Shenzhen is at the frontier of China’s electric car push. There’s no better place to get a sense of the future of this industry.
But before anyone gets overly excited, consider this: There are about 2.7 million passenger cars in Shenzhen but only about 2,000 are new energy types.
It’s hard to call electric cars a great success despite years of effort. A lot more has to be done.
An official from the Shenzhen Development and Reform Commission (SDRC) has some ideas about how things could pick up speed. There needs to be enough charging spots to begin with.
Lu Xiangzhen, chief director of an SDRC department that coordinates major projects, told National Business Daily the municipal government is planning to allocate land to public transport companies for charging stations-cum-commercial buildings.

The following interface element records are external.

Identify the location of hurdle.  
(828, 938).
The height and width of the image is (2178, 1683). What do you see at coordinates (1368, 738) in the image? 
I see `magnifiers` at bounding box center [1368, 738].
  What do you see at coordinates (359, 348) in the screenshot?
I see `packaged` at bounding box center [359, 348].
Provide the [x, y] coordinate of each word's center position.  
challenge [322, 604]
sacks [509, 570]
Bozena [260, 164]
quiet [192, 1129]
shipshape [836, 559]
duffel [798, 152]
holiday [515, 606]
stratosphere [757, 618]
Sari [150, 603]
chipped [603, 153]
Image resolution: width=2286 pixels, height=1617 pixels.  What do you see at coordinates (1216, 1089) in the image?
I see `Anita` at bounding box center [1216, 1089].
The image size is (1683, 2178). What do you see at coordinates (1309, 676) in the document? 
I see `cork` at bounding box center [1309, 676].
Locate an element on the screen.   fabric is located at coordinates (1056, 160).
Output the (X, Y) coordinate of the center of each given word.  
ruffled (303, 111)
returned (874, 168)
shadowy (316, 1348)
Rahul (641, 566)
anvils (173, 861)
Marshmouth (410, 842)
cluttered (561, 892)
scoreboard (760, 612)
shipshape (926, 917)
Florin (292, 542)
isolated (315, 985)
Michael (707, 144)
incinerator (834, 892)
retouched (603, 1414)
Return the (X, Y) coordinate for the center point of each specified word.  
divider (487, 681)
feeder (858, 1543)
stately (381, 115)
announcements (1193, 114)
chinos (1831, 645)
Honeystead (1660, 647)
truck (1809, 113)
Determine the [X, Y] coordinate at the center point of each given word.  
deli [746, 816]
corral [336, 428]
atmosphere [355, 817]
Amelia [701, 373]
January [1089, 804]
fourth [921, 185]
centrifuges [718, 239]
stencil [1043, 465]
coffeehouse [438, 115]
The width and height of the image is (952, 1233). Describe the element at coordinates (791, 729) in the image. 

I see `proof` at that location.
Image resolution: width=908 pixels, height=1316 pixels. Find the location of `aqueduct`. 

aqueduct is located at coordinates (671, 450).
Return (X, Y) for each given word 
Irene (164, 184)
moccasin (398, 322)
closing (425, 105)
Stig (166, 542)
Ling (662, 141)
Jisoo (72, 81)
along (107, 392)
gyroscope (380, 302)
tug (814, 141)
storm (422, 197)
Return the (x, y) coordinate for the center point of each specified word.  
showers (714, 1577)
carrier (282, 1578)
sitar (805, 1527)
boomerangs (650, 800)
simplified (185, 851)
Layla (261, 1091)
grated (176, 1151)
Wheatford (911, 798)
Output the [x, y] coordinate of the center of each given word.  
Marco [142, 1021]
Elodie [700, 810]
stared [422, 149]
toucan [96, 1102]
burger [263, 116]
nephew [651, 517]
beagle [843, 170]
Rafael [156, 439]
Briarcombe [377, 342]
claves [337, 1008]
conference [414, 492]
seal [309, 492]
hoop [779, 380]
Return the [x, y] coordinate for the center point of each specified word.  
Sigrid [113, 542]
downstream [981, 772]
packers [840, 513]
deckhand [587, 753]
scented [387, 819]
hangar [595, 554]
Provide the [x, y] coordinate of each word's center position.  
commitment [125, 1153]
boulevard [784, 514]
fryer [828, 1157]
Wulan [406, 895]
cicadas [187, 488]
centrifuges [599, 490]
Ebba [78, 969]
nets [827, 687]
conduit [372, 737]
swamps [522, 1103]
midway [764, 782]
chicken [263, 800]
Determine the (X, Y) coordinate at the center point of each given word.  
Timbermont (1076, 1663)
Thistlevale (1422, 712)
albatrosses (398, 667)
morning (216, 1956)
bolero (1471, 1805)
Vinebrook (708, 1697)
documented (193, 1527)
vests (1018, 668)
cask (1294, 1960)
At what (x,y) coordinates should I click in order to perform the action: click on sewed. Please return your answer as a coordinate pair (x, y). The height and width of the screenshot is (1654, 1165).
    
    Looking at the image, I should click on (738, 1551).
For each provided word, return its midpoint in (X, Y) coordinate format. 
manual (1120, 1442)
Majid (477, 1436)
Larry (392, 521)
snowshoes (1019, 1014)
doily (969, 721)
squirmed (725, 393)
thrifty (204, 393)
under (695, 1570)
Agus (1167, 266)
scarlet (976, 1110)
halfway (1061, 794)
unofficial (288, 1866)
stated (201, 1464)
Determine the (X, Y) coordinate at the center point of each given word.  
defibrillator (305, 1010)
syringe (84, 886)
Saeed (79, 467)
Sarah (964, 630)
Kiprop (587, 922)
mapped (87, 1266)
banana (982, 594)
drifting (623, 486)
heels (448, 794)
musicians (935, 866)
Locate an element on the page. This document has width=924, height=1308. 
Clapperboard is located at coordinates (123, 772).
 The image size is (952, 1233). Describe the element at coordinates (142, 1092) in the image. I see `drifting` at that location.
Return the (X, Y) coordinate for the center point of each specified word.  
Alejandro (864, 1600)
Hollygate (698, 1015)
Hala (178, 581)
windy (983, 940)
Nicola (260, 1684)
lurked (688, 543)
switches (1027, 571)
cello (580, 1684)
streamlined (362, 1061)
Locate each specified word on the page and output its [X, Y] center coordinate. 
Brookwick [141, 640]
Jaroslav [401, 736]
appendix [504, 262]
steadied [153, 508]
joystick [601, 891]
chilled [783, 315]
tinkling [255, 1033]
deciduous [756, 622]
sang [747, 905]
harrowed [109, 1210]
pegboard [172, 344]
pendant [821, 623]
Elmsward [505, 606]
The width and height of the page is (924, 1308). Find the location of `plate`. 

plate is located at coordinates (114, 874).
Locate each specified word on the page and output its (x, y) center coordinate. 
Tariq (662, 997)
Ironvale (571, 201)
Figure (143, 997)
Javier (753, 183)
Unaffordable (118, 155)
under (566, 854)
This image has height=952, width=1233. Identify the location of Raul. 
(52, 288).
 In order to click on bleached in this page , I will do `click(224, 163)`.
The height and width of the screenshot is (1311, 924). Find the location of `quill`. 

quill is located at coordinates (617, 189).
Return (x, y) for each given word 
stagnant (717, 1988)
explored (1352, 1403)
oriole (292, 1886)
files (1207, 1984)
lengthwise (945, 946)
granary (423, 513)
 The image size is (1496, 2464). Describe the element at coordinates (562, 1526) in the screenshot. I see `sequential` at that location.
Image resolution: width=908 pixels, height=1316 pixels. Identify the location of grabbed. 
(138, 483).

Offices and shopping malls will become a source of income for these companies in place of government subsidies. In addition, underground charging stations will improve the green car infrastructure in a way that also maximizes land use.
Details of the project may be announced this month.
In the meantime, Shenzhen will use short-term measures to ease the charging problem. Mobile charging stations are an option.
Free or lower parking fees and toll road charges, as well as charging fee subsidies, are being considered to lure users.
But carrot is only part of the scheme — local cadres will crack the whip on polluters.
“Cars are a main source of air pollution,” Lu said. Shenzhen is considering an emission levy to punish offenders.